→ **Aim of the task**
Please reproduce the passage below about St. James Parish word for word, from "Despite the virus, new" to "of environmental negligence.".

Despite the virus, new polluters have their eyes on St. James Parish. The most high-profile is Formosa, a Taiwanese company with a track record of environmental negligence.
A revised land-use plan that was quietly passed in 2014 paved the way for more industrial development, and Formosa is planning a 14-plant complex that would double the amount of air pollution in the parish. “We are not going to be able to breathe the air, and we’re going to die one at a time,” said Sharon Lavigne, the founder of Rise St. James, in a video.
The proposed site of the Formosa complex is atop a slave burial ground. “The ancestors lived on that land, they worked on that land, and they died on that land,” Lavigne says. “And these people want to put a pipeline through one of the gravesites. The ancestors need to come out of their graves and get ’em.”
Just months after Lavigne and other RISE St. James members staged a protest at the site, the Louisiana state legislature amended a trespassing law to establish sentences of up to 15 years for trespassing on "critical infrastructure," which would include oil and gas complexes. The law, which opponents said was an attempt to silence activists, was vetoed by governor John Bel Edwards in June. Legislators still have the power to override the veto.

→ **Raw data**
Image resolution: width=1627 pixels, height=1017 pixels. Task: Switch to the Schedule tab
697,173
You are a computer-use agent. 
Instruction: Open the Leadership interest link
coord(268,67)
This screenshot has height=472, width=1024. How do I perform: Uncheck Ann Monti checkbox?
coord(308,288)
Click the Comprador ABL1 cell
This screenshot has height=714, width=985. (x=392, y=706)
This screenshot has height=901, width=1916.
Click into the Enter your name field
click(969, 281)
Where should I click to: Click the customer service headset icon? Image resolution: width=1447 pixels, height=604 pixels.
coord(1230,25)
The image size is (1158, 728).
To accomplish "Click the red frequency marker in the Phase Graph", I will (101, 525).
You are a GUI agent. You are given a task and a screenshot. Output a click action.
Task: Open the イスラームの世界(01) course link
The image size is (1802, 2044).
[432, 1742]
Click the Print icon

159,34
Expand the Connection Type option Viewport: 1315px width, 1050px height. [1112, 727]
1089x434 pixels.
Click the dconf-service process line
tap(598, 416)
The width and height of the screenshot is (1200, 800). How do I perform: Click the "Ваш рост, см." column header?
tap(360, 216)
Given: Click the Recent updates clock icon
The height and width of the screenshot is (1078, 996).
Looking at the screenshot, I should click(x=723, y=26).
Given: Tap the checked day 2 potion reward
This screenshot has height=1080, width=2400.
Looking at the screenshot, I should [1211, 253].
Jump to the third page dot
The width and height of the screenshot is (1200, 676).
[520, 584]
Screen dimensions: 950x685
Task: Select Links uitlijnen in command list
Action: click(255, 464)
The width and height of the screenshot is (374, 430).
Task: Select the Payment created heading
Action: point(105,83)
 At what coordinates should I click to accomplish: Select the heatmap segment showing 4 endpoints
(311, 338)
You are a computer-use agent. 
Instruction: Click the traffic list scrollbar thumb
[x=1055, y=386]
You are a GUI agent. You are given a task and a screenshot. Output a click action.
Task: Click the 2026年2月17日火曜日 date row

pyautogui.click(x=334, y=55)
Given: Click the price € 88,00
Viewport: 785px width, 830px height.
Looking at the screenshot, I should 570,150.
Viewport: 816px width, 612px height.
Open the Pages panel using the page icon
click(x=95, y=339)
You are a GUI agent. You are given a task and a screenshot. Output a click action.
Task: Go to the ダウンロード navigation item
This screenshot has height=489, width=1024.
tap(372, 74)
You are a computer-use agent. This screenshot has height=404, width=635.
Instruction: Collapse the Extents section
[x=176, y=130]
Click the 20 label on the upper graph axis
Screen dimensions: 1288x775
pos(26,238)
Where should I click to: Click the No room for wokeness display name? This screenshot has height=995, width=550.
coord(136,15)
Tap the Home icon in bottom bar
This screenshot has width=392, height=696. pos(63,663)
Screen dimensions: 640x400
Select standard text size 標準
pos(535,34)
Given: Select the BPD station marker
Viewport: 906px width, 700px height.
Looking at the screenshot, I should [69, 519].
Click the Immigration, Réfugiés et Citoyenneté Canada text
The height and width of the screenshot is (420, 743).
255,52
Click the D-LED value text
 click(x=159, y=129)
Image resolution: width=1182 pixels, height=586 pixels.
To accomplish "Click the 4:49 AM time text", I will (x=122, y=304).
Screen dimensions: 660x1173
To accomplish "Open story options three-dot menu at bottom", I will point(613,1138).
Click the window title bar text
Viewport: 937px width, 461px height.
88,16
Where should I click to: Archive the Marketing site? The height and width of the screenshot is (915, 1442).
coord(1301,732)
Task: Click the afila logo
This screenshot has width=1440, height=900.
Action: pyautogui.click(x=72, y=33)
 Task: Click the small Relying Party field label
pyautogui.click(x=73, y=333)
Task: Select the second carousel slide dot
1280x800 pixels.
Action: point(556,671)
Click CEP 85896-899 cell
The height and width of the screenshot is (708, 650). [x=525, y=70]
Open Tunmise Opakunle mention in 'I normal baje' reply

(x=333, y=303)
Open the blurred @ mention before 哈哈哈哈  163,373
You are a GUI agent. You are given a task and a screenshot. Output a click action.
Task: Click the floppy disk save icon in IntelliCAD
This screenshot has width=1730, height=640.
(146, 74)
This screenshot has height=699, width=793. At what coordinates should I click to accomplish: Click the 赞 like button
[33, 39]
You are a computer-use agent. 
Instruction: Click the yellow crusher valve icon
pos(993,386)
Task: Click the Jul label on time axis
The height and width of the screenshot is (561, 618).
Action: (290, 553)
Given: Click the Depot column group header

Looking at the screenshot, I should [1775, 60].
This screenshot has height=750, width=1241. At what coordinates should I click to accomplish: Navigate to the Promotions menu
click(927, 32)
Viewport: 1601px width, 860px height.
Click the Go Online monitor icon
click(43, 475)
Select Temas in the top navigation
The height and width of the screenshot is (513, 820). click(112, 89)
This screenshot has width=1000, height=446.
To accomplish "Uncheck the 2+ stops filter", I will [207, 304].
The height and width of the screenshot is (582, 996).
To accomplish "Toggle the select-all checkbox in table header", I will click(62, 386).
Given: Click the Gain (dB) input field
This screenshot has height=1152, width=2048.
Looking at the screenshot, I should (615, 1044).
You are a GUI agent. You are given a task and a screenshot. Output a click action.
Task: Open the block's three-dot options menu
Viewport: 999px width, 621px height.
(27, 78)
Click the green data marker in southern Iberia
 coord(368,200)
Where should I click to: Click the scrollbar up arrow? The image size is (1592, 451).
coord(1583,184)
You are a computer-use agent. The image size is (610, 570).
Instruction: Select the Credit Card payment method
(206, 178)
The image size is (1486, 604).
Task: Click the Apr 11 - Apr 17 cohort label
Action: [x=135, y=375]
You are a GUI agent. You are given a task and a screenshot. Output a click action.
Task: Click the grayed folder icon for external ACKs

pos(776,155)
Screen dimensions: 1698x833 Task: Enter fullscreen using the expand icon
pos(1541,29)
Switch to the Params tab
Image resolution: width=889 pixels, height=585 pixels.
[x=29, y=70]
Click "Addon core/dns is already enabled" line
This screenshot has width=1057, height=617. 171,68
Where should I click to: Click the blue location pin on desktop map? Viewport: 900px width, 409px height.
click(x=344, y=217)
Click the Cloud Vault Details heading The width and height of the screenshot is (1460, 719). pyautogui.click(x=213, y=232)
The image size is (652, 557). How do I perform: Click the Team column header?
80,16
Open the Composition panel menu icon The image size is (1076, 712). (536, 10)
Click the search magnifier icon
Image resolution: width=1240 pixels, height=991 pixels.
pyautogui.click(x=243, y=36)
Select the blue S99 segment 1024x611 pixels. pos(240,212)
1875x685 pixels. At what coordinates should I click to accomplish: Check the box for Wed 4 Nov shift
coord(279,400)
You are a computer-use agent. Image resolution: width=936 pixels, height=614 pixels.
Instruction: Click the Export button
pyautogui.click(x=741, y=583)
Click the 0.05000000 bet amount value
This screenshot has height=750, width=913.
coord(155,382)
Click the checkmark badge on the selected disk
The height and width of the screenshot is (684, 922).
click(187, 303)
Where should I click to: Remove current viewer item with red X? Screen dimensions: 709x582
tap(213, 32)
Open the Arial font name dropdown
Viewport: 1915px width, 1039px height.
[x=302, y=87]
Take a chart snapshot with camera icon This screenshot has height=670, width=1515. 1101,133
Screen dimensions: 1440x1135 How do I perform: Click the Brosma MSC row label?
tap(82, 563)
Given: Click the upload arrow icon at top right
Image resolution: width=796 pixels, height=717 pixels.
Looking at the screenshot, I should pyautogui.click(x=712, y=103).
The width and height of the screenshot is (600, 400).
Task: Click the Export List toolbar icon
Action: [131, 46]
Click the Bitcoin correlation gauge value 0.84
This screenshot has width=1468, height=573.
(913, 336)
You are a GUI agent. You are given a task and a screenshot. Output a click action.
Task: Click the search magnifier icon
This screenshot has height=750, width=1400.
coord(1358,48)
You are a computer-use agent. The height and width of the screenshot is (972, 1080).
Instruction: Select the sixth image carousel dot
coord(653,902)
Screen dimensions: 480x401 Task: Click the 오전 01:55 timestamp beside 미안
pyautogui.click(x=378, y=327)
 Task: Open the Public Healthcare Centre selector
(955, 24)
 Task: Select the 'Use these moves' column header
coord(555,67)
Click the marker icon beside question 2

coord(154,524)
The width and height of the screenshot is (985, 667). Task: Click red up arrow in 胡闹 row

→ **Task result**
Despite the virus, new polluters have their eyes on St. James Parish. The most high-profile is Formosa, a Taiwanese company with a track record of environmental negligence.